-- Exercise material --

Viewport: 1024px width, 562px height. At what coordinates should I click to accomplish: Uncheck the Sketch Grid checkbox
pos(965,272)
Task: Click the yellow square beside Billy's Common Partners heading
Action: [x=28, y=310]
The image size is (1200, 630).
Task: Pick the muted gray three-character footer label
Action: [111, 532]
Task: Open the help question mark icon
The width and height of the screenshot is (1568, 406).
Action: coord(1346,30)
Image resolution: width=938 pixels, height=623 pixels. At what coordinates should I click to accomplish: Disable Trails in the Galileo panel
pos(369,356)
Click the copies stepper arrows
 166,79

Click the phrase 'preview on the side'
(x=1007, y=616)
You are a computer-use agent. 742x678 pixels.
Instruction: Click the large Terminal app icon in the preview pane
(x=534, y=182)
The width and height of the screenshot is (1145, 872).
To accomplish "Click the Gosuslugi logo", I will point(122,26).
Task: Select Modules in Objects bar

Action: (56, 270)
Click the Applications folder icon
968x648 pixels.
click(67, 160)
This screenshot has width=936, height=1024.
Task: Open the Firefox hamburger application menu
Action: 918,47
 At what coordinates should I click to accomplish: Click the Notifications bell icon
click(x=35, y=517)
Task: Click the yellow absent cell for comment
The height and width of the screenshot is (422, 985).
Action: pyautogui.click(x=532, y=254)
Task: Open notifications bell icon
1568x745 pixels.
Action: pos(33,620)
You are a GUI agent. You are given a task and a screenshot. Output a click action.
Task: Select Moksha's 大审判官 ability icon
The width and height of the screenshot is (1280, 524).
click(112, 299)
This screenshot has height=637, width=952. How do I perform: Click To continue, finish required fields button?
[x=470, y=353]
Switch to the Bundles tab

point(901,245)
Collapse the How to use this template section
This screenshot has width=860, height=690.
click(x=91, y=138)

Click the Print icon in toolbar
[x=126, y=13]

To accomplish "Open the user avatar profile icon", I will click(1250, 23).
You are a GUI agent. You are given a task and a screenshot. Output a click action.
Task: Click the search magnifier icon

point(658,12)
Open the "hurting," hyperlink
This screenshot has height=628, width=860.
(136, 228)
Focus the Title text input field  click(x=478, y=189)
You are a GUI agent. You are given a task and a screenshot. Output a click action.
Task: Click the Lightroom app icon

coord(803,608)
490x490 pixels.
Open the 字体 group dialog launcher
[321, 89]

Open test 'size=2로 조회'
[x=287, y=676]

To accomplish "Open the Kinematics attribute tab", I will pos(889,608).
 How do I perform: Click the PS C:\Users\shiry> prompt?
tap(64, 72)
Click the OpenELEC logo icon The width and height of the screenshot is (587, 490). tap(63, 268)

-- Task to complete --
The complete material above is to be retyped word for word.

-- Output below --
Viewport: 1024px width, 562px height. At what coordinates should I click to accomplish: Uncheck the Sketch Grid checkbox
pos(965,272)
Task: Click the yellow square beside Billy's Common Partners heading
Action: [x=28, y=310]
The image size is (1200, 630).
Task: Pick the muted gray three-character footer label
Action: [111, 532]
Task: Open the help question mark icon
The width and height of the screenshot is (1568, 406).
Action: coord(1346,30)
Image resolution: width=938 pixels, height=623 pixels. At what coordinates should I click to accomplish: Disable Trails in the Galileo panel
pos(369,356)
Click the copies stepper arrows
 166,79

Click the phrase 'preview on the side'
(x=1007, y=616)
You are a computer-use agent. 742x678 pixels.
Instruction: Click the large Terminal app icon in the preview pane
(x=534, y=182)
The width and height of the screenshot is (1145, 872).
To accomplish "Click the Gosuslugi logo", I will point(122,26).
Task: Select Modules in Objects bar

Action: (56, 270)
Click the Applications folder icon
968x648 pixels.
click(67, 160)
This screenshot has width=936, height=1024.
Task: Open the Firefox hamburger application menu
Action: 918,47
 At what coordinates should I click to accomplish: Click the Notifications bell icon
click(x=35, y=517)
Task: Click the yellow absent cell for comment
The height and width of the screenshot is (422, 985).
Action: pyautogui.click(x=532, y=254)
Task: Open notifications bell icon
1568x745 pixels.
Action: pos(33,620)
You are a GUI agent. You are given a task and a screenshot. Output a click action.
Task: Select Moksha's 大审判官 ability icon
The width and height of the screenshot is (1280, 524).
click(112, 299)
This screenshot has height=637, width=952. How do I perform: Click To continue, finish required fields button?
[x=470, y=353]
Switch to the Bundles tab

point(901,245)
Collapse the How to use this template section
This screenshot has width=860, height=690.
click(x=91, y=138)

Click the Print icon in toolbar
[x=126, y=13]

To accomplish "Open the user avatar profile icon", I will click(1250, 23).
You are a GUI agent. You are given a task and a screenshot. Output a click action.
Task: Click the search magnifier icon

point(658,12)
Open the "hurting," hyperlink
This screenshot has height=628, width=860.
(136, 228)
Focus the Title text input field  click(x=478, y=189)
You are a GUI agent. You are given a task and a screenshot. Output a click action.
Task: Click the Lightroom app icon

coord(803,608)
490x490 pixels.
Open the 字体 group dialog launcher
[321, 89]

Open test 'size=2로 조회'
[x=287, y=676]

To accomplish "Open the Kinematics attribute tab", I will pos(889,608).
 How do I perform: Click the PS C:\Users\shiry> prompt?
tap(64, 72)
Click the OpenELEC logo icon The width and height of the screenshot is (587, 490). tap(63, 268)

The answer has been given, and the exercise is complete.